EXERCISE BRIEF: Set out exactly, and with nothing added, the line containing "Task: Click the Stade Rennais FC team name" and every line after it through the final line of the data.

ENTRIES PROVIDED:
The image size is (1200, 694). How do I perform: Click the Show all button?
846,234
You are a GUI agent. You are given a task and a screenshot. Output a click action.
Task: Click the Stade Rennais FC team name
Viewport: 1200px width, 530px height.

RESULT FOR THIS EXERCISE:
Task: Click the Stade Rennais FC team name
Viewport: 1200px width, 530px height.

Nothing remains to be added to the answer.